Le départ ne dit rien de la course
Diego – Cette année, j’avais décidé de me poster aux Chapieux parce que je voulais passer la tête de course UTMB ainsi que quelques-uns de nos athlètes Fartleck.. Minuit et demi, je suis en poste. C’est dantesque. Il pleut, le vent s’est levé, il neige apparemment en altitude, bref c’est chaotique. Maelle arrive, je la vois rentrer dans le ravito, elle traîne un peu par rapport aux autres coureurs, elle a le visage un peu serré. Mais comme beaucoup, vu les conditions. J’arrive à la chopper à la sortie du ravito et elle me dit :”J’ai envie de chialer”.
Alors, je lui donne quelques consignes rapides, la rassure et intérieurement je me dis : “il faut qu’elle passe la nuit, si elle y arrive, demain les conditions sont top et ca va tout changer. ” Et c’est ce qu’il se passe. Elle encaisse et reste solide. Et elle explose tout le lendemain. Une remontada stratosphérique jusqu’au top 5 UTMB.
Section Courmayeur – Cham : seule Ruth va plus vite qu’elle. Section Champex – Cham : elles font quasi le même temps. Bref, à minuit sous la pluie elle avait envie de pleurer. Le lendemain, elle volait. En ultra, une difficulté peut sembler te briser.. ou te préparer à briller.
La stratégie c’était de partir cool… La belle de surprise de Thibault sur l’Echappée Belle
Yann – On s’appelle la veille, on discute un peu du plan de course avec des temps de passage, tout en gardant de la marge. Je lui répète bien qu’il faut arriver frais au Pleynet pour entamer la nuit et le col du Moretan avec de l’énergie. Je ne doutais pas de sa course autour de 31h. Il était prêt, frais, et surtout il avait la niaque, motivé par le fait de courir « à la maison ».

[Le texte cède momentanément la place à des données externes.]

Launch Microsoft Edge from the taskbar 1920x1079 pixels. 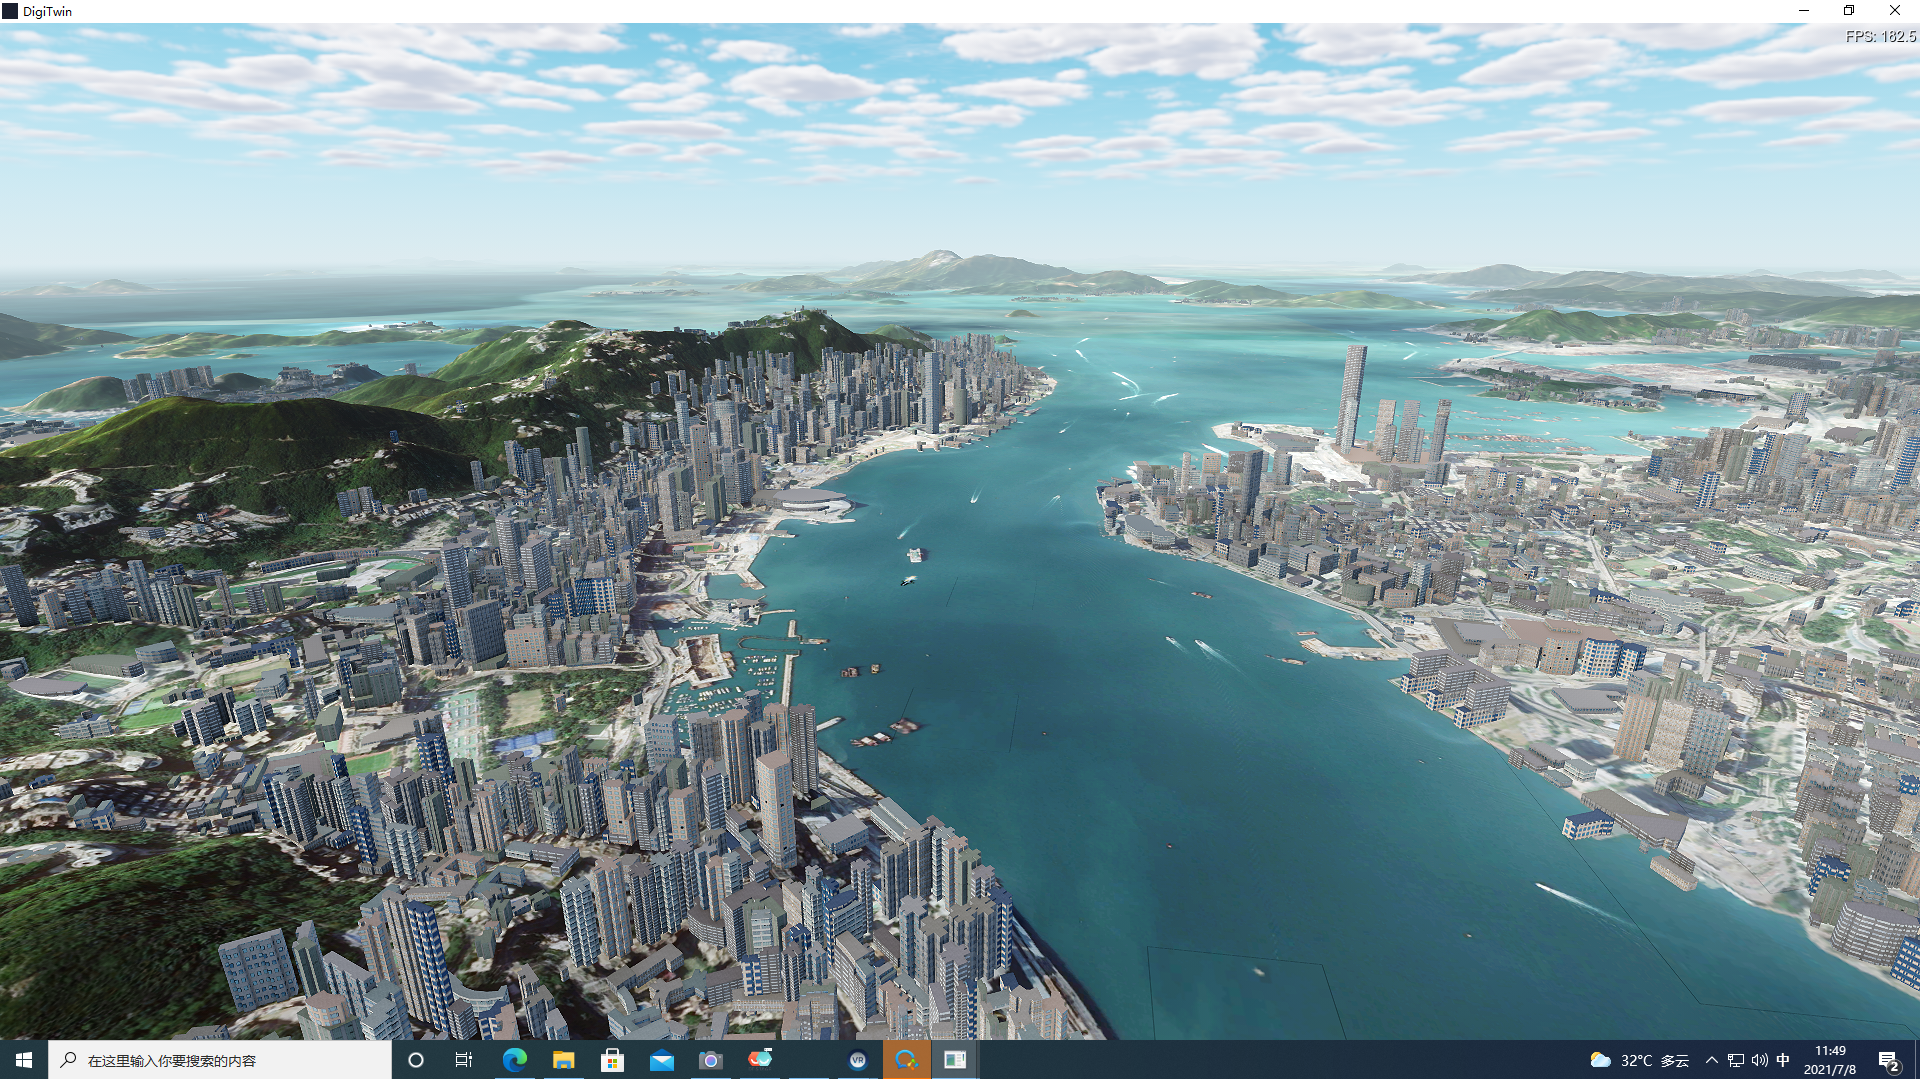pyautogui.click(x=514, y=1060)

Le matin, je me connecte au live avec mon café… et je vois déjà près de 40 minutes d’avance sur les temps prévus. Et ça continue, encore et encore, comme dirait Cabrel. En plus, il ne fait que remonter des places. J’ai dû déverrouiller 40 fois mon téléphone pour le suivre toute la journée ! Résultat : 29h15, 6e place. C’était génial à suivre. Il s’est laissé emporter par son énergie, tout en restant prudent.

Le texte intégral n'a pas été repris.